4 alasan Rusia mengundang Indonesia ke BRICS, salah satunya adalah dukungan terhadap perjuangan Palestina1. Menjadi mitra Western Balancing Group. Empat negara Asia Tenggara—Malaysia, Indonesia, Vietnam, dan Thailand—telah menjadi negara mitra BRICS, sekelompok negara berkembang yang dipandang sebagai penyeimbang negara-negara Barat.
Dalam postingan di X yang dulu bernama Twitter, Rabu (24/10), akun @BRICSInfo menyebut ada 13 negara yang masuk dalam aliansi sebagai negara mitra. Sembilan negara sisanya adalah Aljazair, Belarusia, Bolivia, Kuba, Kazakhstan, Nigeria, Turki, Uganda, dan Uzbekistan.

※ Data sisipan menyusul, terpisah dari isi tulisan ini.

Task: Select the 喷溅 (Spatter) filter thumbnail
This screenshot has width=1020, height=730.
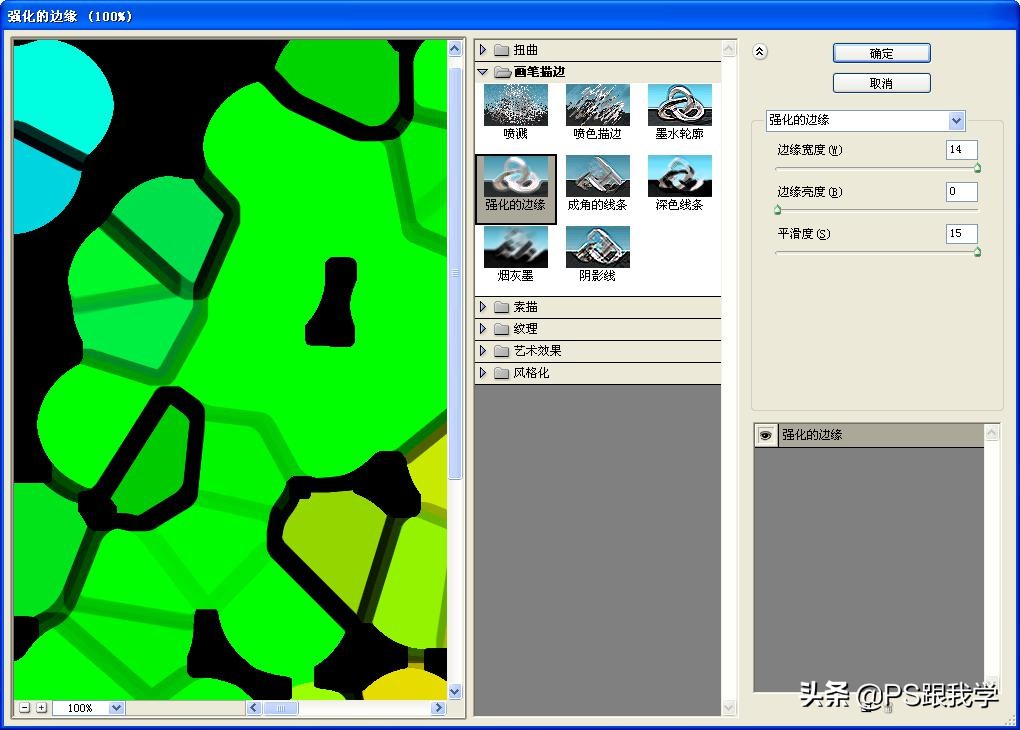Action: click(x=514, y=104)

Mereka bukan anggota penuh kelompok yang dibentuk pada tahun 2006 dan awalnya beranggotakan Brasil, Rusia, India, dan Tiongkok. Afrika Selatan bergabung dengan BRICS pada tahun 2010, dan Mesir, Ethiopia, Iran, dan Uni Emirat Arab (UEA) menjadi anggota BRICS pada tahun ini.

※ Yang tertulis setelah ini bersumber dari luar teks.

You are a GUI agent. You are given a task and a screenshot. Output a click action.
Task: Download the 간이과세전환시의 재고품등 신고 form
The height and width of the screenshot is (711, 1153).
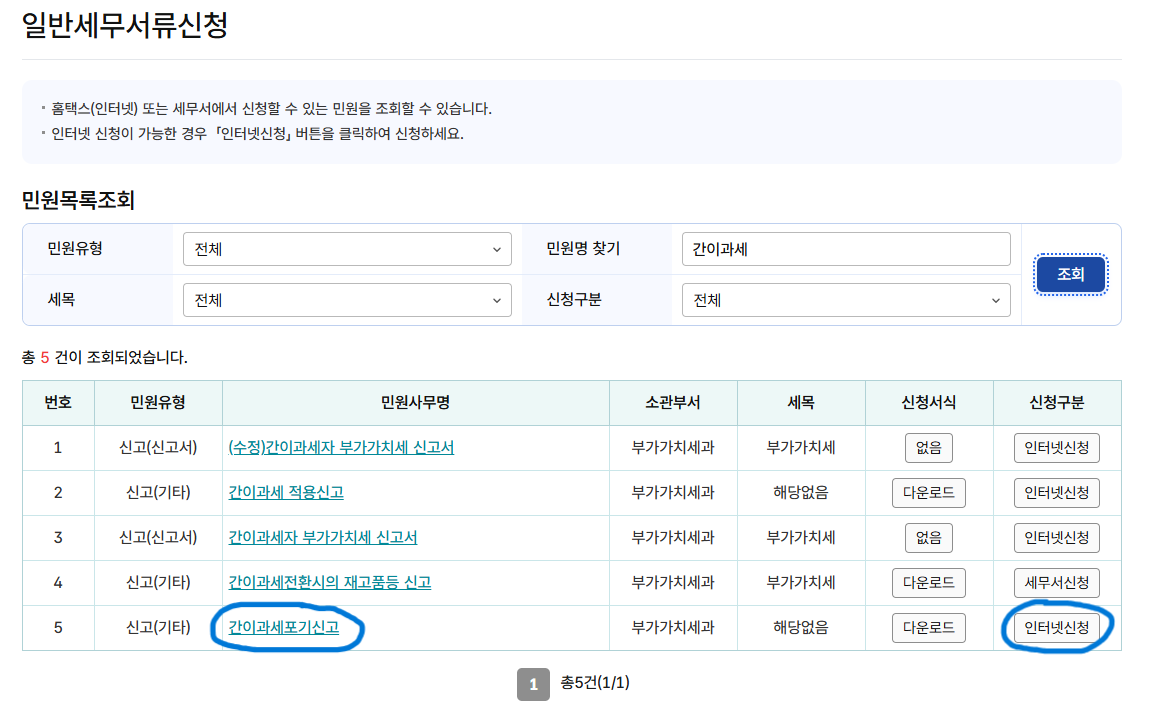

Perekonomian negara-negara anggota mewakili lebih dari US$28,5 triliun, atau sekitar 28% perekonomian global. KTT tahunan BRICS diadakan di Kazan dari tanggal 22 hingga 24 Oktober.
Menteri Luar Negeri Malaysia Mohamad Hassan mengatakan Malaysia kini dapat menikmati peluang perdagangan yang lebih baik karena total populasi negara tersebut mencapai 3,2 miliar jiwa.
Malaysia juga berkomitmen untuk mengejar agenda negara-negara berkembang untuk memperkuat kerja sama, terutama pada masa kepemimpinan Malaysia di Perhimpunan Bangsa-Bangsa Asia Tenggara (ASEAN) tahun depan, katanya dalam tanggapan tertulis di Majelis Nasional pada Kamis (24 Oktober). 2. Berperan dalam menciptakan tatanan dunia yang berkeadilan Sementara itu, Menteri Luar Negeri Indonesia yang baru dilantik Sugiono diperkirakan akan menyerukan perdamaian dan solidaritas antar negara berkembang pada KTT tersebut.
Menteri Indonesia mengatakan: “Di BRICS Plus, Indonesia akan menyampaikan pesan penting tentang perdamaian dan pentingnya negara-negara berkembang dan negara-negara berkembang untuk bersatu, memperkuat solidaritas dan berkontribusi terhadap peran penting mereka dalam menciptakan tatanan dunia yang lebih inklusif, adil dan merata. ” Demikian disampaikan Kementerian Luar Negeri dalam keterangannya, Selasa (22 Oktober).
3. Diversifikasi hubungan internasional “Keempat anggota ASEAN mungkin ingin memperluas peluang perdagangan dan mendiversifikasi hubungan luar negeri mereka di tengah ketidakstabilan geopolitik dan perang di Ukraina dan Timur Tengah,” kata analis risiko politik independen Halmi Azri kepada CNA.
Motivasi lainnya adalah untuk “lebih menyenangkan Tiongkok dan dengan demikian diharapkan dapat mencapai persyaratan perdagangan dan investasi,” kata Oh Ei Soon, peneliti senior di Singapore Institute of International Affairs, untuk bekerja sama lebih baik dengan Tiongkok karena Tiongkok jelas merupakan kekuatan pendorong di belakang BRICS. . .
4. Mendukung perjuangan Palestina
Bagi Malaysia dan Indonesia yang mayoritas penduduknya Muslim, yang mendukung perjuangan Palestina, “ini juga merupakan upaya spontan dan tindakan melawan Barat, yang (dengan tegas) mendukung Israel,” tambah Oh.
Meskipun beberapa pihak menyuarakan kekhawatiran bahwa aliansi empat negara Asia Tenggara dengan BRICS dapat menjadi beban bagi ASEAN, Oh lebih optimis. Statusnya sebagai negara mitra BRICS sepertinya tidak akan banyak berdampak pada ASEAN, katanya, “selain terlihat semakin condong ke arah Tiongkok dalam perselisihan AS-Tiongkok di seluruh dunia.”
Keempat negara tersebut juga dapat memberikan “suara perwakilan” kepada kawasan ASEAN untuk mengangkat isu atau berbagi perkembangan dengan anggota BRICS, kata Halmi.
Ia menambahkan, sejak Malaysia menjabat sebagai presiden ASEAN pada tahun 2025, mungkin akan ada lebih banyak kontak multilateral atau pertemuan ASEAN+ dengan berbagai negara BRICS. Anwar mengundang Presiden Rusia Vladimir Putin ke KTT ASEAN 2025 ketika mereka bertemu pada bulan September.
“Namun, masih ada kekhawatiran mengenai kemampuan BRICS untuk memerintah secara efektif, mengingat kurangnya struktur formal blok tersebut dan semakin beragamnya anggota,” kata Halmi.
Tantangan lainnya, lanjutnya, adalah bagaimana anggota baru dapat memberikan nilai tambah bagi organisasi.